PROBLEM
Report each line of the records below that holds the word "agent".

Saved entries
------------------------------------------------------------

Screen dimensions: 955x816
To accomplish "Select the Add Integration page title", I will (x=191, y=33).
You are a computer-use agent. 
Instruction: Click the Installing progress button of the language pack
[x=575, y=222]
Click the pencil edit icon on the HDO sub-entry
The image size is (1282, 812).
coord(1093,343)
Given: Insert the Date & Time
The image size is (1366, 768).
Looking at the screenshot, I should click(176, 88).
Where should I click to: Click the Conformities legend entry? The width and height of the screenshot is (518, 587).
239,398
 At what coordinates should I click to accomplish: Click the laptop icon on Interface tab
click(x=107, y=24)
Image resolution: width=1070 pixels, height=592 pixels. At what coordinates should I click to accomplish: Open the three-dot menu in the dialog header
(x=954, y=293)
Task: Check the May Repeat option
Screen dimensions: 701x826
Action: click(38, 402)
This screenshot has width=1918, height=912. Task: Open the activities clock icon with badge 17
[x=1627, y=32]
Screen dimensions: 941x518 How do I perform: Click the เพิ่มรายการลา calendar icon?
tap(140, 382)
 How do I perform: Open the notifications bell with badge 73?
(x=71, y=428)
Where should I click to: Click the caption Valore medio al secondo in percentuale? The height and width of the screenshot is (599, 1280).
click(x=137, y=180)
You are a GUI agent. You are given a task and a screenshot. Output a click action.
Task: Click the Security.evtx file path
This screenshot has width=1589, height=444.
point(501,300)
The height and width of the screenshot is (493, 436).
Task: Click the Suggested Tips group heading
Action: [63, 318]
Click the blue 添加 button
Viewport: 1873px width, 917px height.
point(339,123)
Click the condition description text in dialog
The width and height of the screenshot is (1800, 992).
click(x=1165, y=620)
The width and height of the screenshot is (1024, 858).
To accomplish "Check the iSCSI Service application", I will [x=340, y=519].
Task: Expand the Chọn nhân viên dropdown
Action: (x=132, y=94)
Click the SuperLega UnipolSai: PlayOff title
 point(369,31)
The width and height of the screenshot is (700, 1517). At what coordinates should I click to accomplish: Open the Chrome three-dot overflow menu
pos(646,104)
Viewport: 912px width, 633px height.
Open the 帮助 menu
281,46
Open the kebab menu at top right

------------------------------------------------------------

TASK RESULT
You are a computer-use agent. 
You are a GUI agent. You are given a task and a screenshot. Output a click action.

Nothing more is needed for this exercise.